Mr Mahamat, while receiving wishes from the country’s superior council for Islamic Affairs on the heels of the Tabaski feast yesterday, said all those involved in demonstrations, convicted or not, have been forgiven.
“From the top of this tribune, I forgive all those involved, convicted or not, who committed damage during the insurrection of October 20, 2022,” says Mahamat Idriss Deby.
Demonstrations sparked in N’Djamena last year on October 20 after Mahamat Idriss Derby seized power following the death of his father Idriss Derby. He promised an 18-month transition process to elections. He, however, later announced it would be pushed forward to two years.
The country’s Prime Minister during a press conference put the death toll from the resulting demonstrations to 50. The country’s security forces had used force and live rounds on the protesters, causing officials from the United Nations to condemn the approach.
The United Nations also reported some 50 people were killed, including a journalist, and nearly 300 were injured. At least 500 people were arrested. Demonstrations were called by opposition parties and civil society leaders.
Human rights groups said unarmed civilians were massacred as security forces brutally cracked down on demonstrations in the capital, N’Djamena, and several other cities.
Many Chadians believe the President should rather be apologizing rather than extending a hand of forgiveness.
“Have you heard the message? He murders people and pretends they are guilty and not victims. He didn’t ask for forgiveness, he rather forgives,” cries Vivian Solngar, a Chadian citizen.

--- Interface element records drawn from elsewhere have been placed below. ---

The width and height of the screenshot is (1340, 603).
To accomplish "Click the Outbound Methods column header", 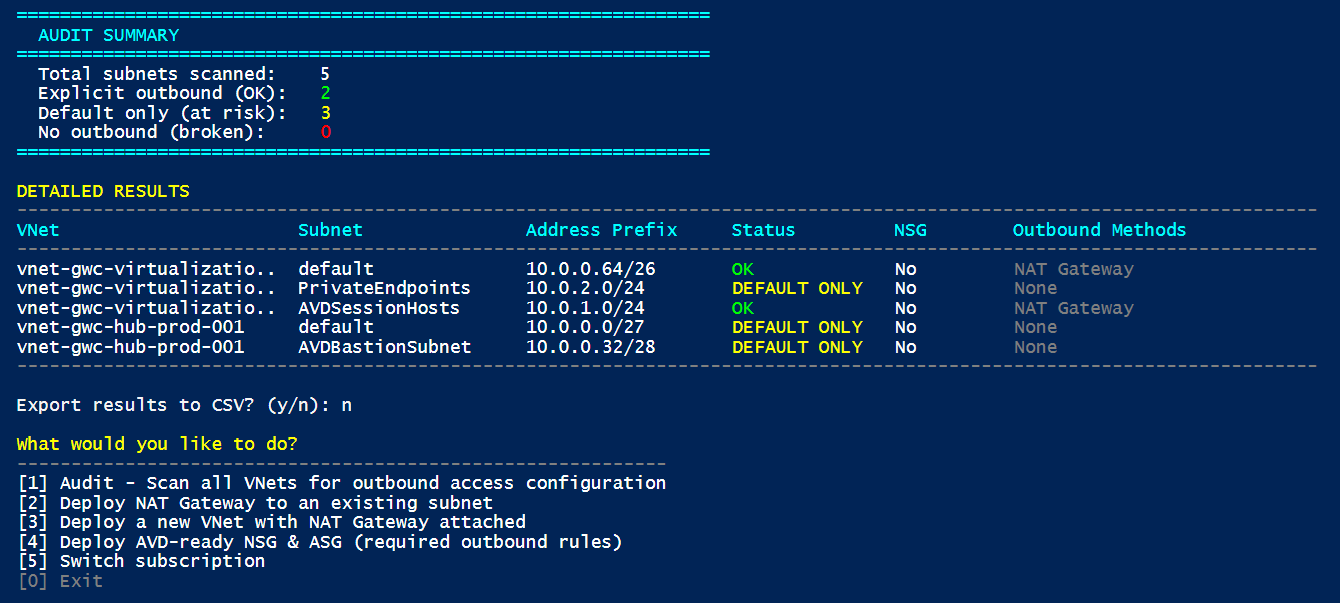I will (1099, 230).
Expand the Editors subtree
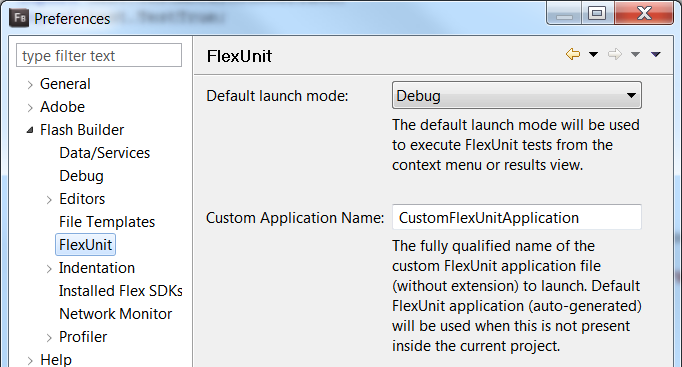The image size is (682, 367). click(x=49, y=200)
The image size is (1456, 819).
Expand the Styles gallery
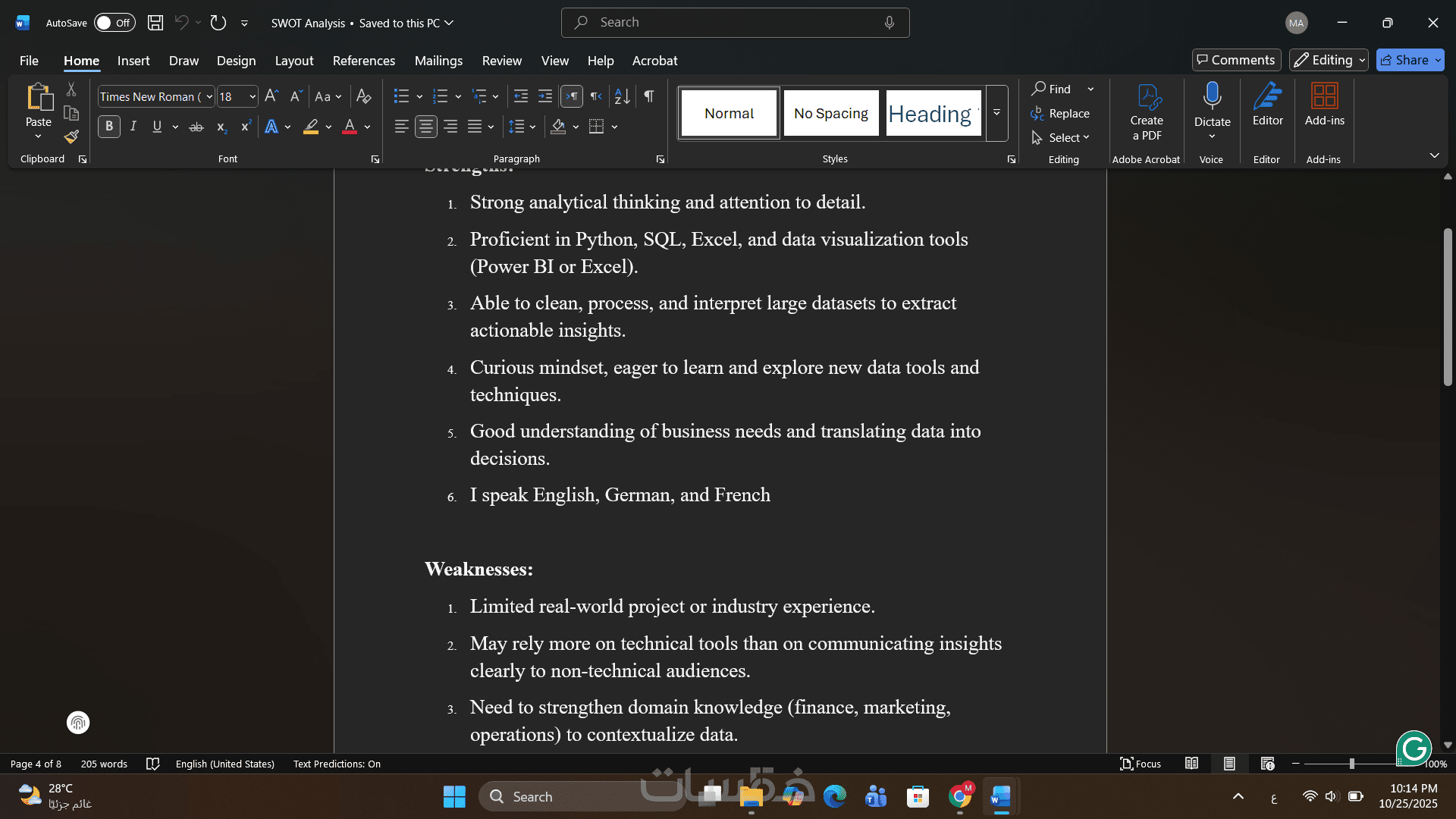click(x=996, y=113)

To some others, the friendly hand offered by the Head of State is a farce following his past outings, which led to more reprisals.
“He asked for forgiveness during the national dialogue but what happened later?” questioned Ferdinand Adira, another citizen.
The October 20 demonstrations occurred a few days after a national dialogue called by the transitional government to pave the way for a presidential election, which was later pushed to two years.
“The violence against protesters was extreme and disproportionate, leaving scores dead and wounded, and hundreds detained without access to lawyers or family,” said Lewis Mudge, Central Africa director at Human Rights Watch.
It is reported over 150 persons still face trials from the demonstrations, while some 401 have been tried. President Mohammad didn’t specify if anyone will be released after his declaration.